Below are entries. Reproduce exactly the lines between the line holding "1056x749 pixels. Task: Click" and the line holding "945x881 pixels.", inclusive, and only those.

** INFORMATION SUPPLIED follows **

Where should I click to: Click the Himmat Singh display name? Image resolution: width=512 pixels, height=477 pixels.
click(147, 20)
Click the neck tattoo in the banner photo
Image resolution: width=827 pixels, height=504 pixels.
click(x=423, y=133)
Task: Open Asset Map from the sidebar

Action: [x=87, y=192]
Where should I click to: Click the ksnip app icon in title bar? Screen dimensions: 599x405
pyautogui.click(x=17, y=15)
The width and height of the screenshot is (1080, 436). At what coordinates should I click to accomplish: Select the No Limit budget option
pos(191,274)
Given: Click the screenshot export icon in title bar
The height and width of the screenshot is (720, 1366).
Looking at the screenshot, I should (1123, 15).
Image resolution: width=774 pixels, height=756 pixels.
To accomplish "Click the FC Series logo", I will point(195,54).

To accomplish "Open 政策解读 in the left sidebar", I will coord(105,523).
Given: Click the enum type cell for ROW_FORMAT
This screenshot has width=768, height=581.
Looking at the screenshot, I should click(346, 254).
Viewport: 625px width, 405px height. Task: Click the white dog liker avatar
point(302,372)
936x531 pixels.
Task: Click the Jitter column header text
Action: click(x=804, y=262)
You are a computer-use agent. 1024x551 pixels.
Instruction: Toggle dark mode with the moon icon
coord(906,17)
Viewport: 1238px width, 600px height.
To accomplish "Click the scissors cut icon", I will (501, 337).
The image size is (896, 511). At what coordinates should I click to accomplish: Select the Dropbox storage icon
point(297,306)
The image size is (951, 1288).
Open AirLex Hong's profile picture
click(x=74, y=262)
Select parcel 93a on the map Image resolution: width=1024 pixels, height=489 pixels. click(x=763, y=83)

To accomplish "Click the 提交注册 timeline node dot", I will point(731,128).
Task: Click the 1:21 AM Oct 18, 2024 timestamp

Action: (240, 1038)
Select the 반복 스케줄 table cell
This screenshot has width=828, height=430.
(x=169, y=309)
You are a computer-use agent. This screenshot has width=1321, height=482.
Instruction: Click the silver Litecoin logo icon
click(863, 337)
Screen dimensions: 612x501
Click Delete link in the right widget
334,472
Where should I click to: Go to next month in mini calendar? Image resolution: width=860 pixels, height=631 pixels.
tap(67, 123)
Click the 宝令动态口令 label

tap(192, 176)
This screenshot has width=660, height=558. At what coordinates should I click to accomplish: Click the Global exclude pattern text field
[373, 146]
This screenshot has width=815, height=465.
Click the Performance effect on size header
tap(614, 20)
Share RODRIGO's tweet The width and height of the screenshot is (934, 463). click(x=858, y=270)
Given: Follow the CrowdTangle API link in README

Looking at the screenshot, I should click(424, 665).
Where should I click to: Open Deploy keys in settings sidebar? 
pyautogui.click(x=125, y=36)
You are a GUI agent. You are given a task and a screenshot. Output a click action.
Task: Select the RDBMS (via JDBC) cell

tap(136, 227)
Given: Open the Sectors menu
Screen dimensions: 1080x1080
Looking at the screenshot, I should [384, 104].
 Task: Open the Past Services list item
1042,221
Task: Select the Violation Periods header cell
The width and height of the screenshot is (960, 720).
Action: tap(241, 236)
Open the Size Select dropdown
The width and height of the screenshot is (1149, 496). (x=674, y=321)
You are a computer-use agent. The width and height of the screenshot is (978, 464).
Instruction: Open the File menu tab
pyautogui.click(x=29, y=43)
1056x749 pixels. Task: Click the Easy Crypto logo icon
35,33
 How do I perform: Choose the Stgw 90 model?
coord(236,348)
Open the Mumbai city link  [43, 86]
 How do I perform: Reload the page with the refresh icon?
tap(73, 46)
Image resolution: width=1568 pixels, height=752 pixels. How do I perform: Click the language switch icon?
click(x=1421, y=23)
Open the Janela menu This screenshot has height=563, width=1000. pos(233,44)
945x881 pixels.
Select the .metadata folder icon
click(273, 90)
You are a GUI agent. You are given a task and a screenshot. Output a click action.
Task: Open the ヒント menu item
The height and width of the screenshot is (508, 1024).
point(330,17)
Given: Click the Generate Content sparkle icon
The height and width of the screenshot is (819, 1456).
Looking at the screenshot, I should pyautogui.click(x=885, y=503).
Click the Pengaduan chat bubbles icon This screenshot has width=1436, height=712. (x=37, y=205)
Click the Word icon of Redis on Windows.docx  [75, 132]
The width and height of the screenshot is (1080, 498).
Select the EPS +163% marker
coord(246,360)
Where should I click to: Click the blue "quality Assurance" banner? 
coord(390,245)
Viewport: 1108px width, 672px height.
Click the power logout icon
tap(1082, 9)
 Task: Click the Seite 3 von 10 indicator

** End of INFORMATION SUPPLIED **

YOUR SOLUTION:
1056x749 pixels. Task: Click the Easy Crypto logo icon
35,33
 How do I perform: Choose the Stgw 90 model?
coord(236,348)
Open the Mumbai city link  [43, 86]
 How do I perform: Reload the page with the refresh icon?
tap(73, 46)
Image resolution: width=1568 pixels, height=752 pixels. How do I perform: Click the language switch icon?
click(x=1421, y=23)
Open the Janela menu This screenshot has height=563, width=1000. pos(233,44)
945x881 pixels.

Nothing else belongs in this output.